The Day Bentley Ate the Glove
My dog has an oral fixation with everything. Not to lick, bite or chew but to swallow, whatever it may be hook, line and sinker.
Lisa Gates |
Posted: October 16, 2014, 1 p.m. PST
His name is Bentley, but I considered changing it to Hoover or Dyson. Bentley suffers from the canine version of Pica, an eating disorder of consuming everything lacking in "nutrients.” According to him, there is no suffering, only enjoyable digestion of odd things. Having witnessed soap disappear, socks, napkins, gloves and other items, nothing surprises or worries me since Bentley always throws it up or poops it out. A devoured sock had the privilege of being barfed up, eaten again and later pooped out. That sock had seen better days and wished it had been lost in the dryer like all good socks.
Months before we discovered our canine soap culprit, my husband couldn’t figure out how our five boys were using enormous amounts of Irish Spring soap, yet not appearing "fresh and clean as a whistle.” One afternoon, a loud boom came from the bathroom. I opened the door to a frenzied Bentley struggling to flee the crime scene of ingested soap. Particles of soap stuck to his whiskers as he scampered away.
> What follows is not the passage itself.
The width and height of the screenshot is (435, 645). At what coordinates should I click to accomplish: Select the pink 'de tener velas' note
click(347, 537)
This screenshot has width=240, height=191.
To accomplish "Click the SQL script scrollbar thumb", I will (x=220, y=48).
Another danger is loose clothing. When house guests arrive, we ensure scarves, hats, gloves remain out of reach. My mother, the bag lady of loose clothing with hats, gloves, scarves and stuff hanging from her, never arrives quietly. Screams of "LET GO! DAMN IT LET GO!” can be heard as the kids announce grandma has arrived. Then there was the scarf incident. Hiking on a trail with six canines and Bentley, we approached a woman wearing a long scarf wrapped around her neck. Bentley leaped up snatching the scarf end. The poor woman held tightly to prevent choking. Panicked I threw cookies which hit her in the chest, but captured Bentley’s attention. He released the scarf devouring cookies. Thankfully she laughed, having a sense of humor. I was not as fortunate with the glove lady.
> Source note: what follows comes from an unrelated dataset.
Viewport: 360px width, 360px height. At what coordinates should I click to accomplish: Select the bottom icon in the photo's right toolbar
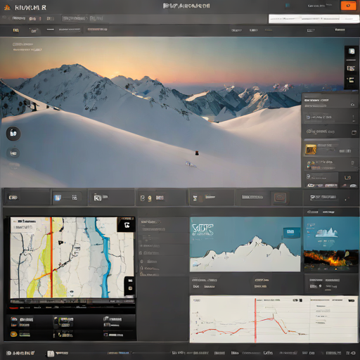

As a dog walker, it is important to be aware of your surroundings, other people on the trails, kids, dogs and in Bentley’s case loose clothing. Three British ladies walked towards me on a trail where I was walking seven dogs. Unsure if they were dog friendly, I leashed six charges while Bentley remained off leash. The women admired the dogs as Bentley zigzagged around them, wagging his tail as the ladies laughed adoringly at him. One lady held her glove loosely in her hand and before I could get the words out, Bentley seized it. The tiny lady shrieked "let go of my glove! Let go! Let go!” as she struggled to get it back. After a few seconds, she lost her grip. Bentley pranced around showing off the grand prize of a glove. He wiggled in front of us, trying to engage anyone into a game of chase. As I lunged towards him hoping to save the glove, the canine vacuum sucked it up. I shoved my hand down his throat but the glove already headed for the pits of his digestive organs. The three ladies shocked and dumb founded that this dog actually swallowed the glove which didn’t surprise me since my husband still can’t get over the dog eating soap. Sounding like the Queen of England, she announced the glove was a rare, priceless and precious glove. To me it looked like a normal glove but I was in no position to argue with her highness. Apparently the glove was from New Zealand and therefore irreplaceable. In a panic, I offered two hundred dollars, adding if he threw it up or pooped it out I would dry clean it. If I had cash on me, I would have thrown it at her to end the drama ensuing over a glove, but Bentley would have eaten that too leaving me poor and desolate amongst the British parliament. We exchanged numbers and I quickly left the crime scene.
That night, I found the glove online priced at $50.00. Thrilled about the news, I left the old lady a message. She contacted me the next day, sounding far from amicable, starting with "your offer of $200 to settle out of court sounds good to me.” Stunned by the word court as it wasn’t in our vocabulary discussion at the park, I told her the glove was worth only $50 and I offered $200 because she was playing an academy award winning performance of the most valuable glove in the world belonging to the Queen of England! Distraught by her tone, I informed her I would get back to her.
Four days later, Bentley threw up the glove. I wrapped up the glove in a box, added a check for $200 and shipped it express mail. Two weeks later, Bentley inhaled a gardener’s glove. I braced for "law suit in pact” but instead I received a hardy laugh and "it’s just a glove and I hope your dog is ok.” I apologized, explaining he would poop it out in a few days.